Für viele Bürger der Europäischen Gemeinschaft sind die Beschlüsse aus Brüssel ein „Buch mit sieben Siegeln“. Das Zustandekommen von Richtlinien, Verordnungen et cetera ist wegen der Beteiligung von Europäischem Parlament, EU-Rat und EU-Kommission oft nicht transparent. Umso wichtiger ist es, mit einer hohen Wahlbeteiligung den Einfluss des Europäischen Parlaments zu stärken. Einzig mit unserer Wahl der Abgeordneten für das Europäische Parlament können wir als Mieter und Verbraucher Einfluss ausüben.
Mietrecht und Wohnungspolitik liegen zwar in der alleinigen Kompetenz der EU-Mitgliedstaaten. Gleichwohl gibt es bei der Finanzierung von Aufgaben der Stadtentwicklung und des Sozialen Wohnungsbaus erhebliche Steuerungsmöglichkeiten der EU. Einen besonderen Stellenwert hat die EU-Klimaschutzpolitik. Im Wohngebäudebereich sieht die EU zu Recht ein großes Potenzial für Energieeffizienz und Klimaschutz. Ohne den Anstoß aus Brüssel wäre auch in der Bundesrepublik Deutschland manche zusätzliche Tonne CO2 emittiert worden.
Um die Entscheidung bei der Wahl zu erleichtern, hat das MieterMagazin die Wahlprüfsteine der „International Union of Tenants“ (Internationale Mieter Union), die seit einiger Zeit auch ein Büro in Brüssel unterhält, den Berliner Spitzenkandidaten zur Europa-Wahl mit der Bitte um Kommentierung vorgelegt. Das Ergebnis finden Sie hier.

*AUFGABE 1*. Worin sieht die EU laut dem Textauszug im Wohngebäudebereich ein großes Potenzial?
*AUFGABE 2*. Gib die Stelle des Textauszugs zwischen „Mietrecht und Wohnungspolitik“ und „finden Sie hier.“ einschließlich wortgetreu aus.

*BEREITGESTELLTES MATERIAL*.
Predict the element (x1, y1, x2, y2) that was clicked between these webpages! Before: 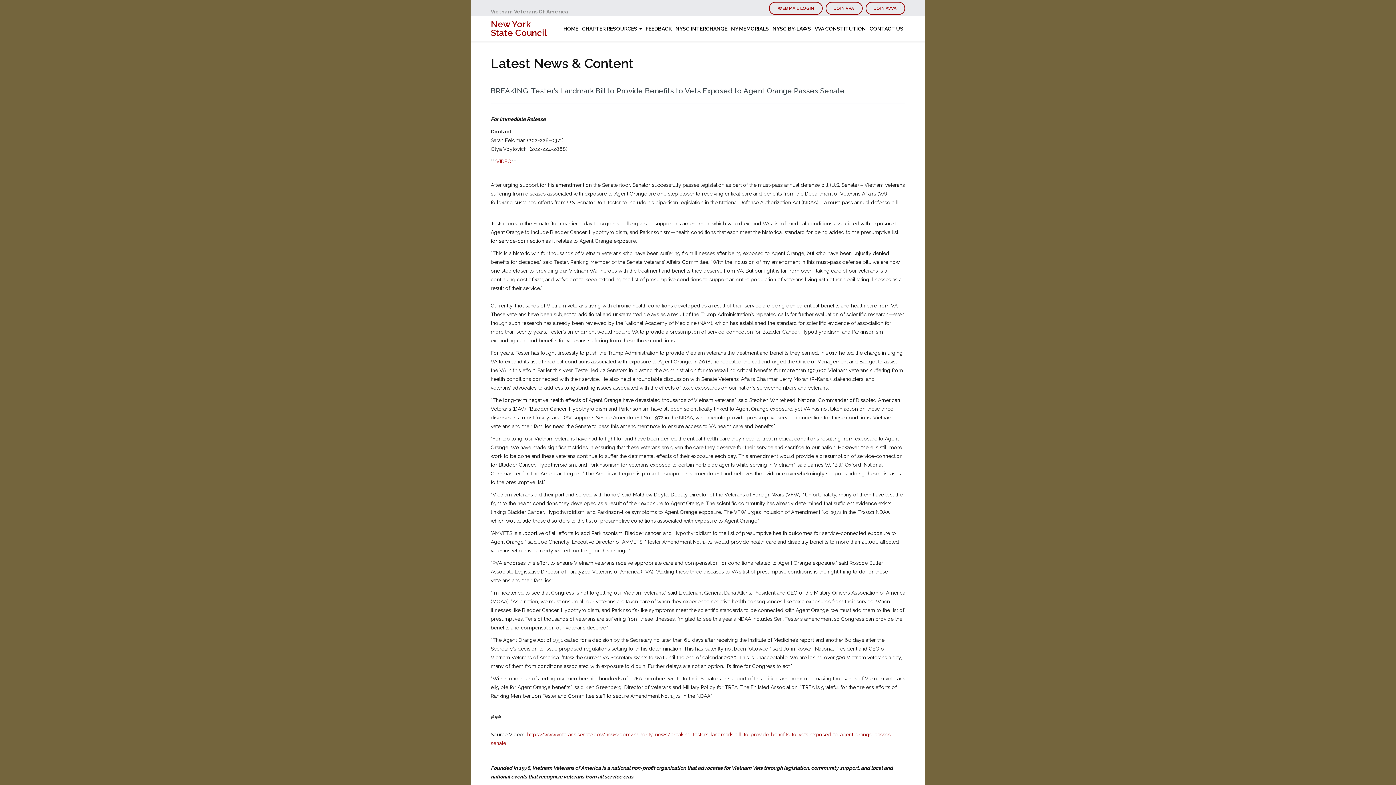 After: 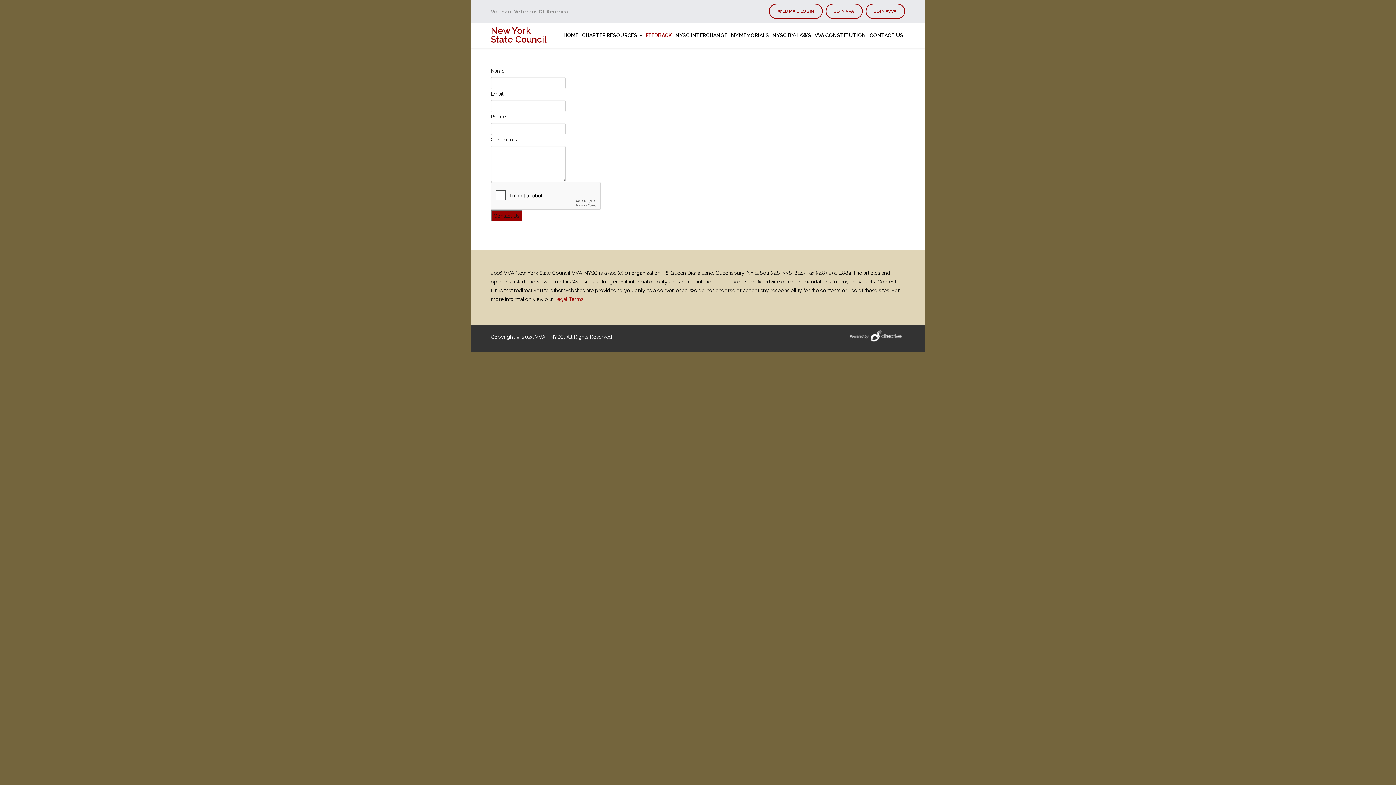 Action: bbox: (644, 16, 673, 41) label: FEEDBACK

*SCHRIFTLICHE ANTWORT 1*. Für Energieeffizienz und Klimaschutz.

*SCHRIFTLICHE ANTWORT 2*.
Mietrecht und Wohnungspolitik liegen zwar in der alleinigen Kompetenz der EU-Mitgliedstaaten. Gleichwohl gibt es bei der Finanzierung von Aufgaben der Stadtentwicklung und des Sozialen Wohnungsbaus erhebliche Steuerungsmöglichkeiten der EU. Einen besonderen Stellenwert hat die EU-Klimaschutzpolitik. Im Wohngebäudebereich sieht die EU zu Recht ein großes Potenzial für Energieeffizienz und Klimaschutz. Ohne den Anstoß aus Brüssel wäre auch in der Bundesrepublik Deutschland manche zusätzliche Tonne CO2 emittiert worden.
Um die Entscheidung bei der Wahl zu erleichtern, hat das MieterMagazin die Wahlprüfsteine der „International Union of Tenants“ (Internationale Mieter Union), die seit einiger Zeit auch ein Büro in Brüssel unterhält, den Berliner Spitzenkandidaten zur Europa-Wahl mit der Bitte um Kommentierung vorgelegt. Das Ergebnis finden Sie hier.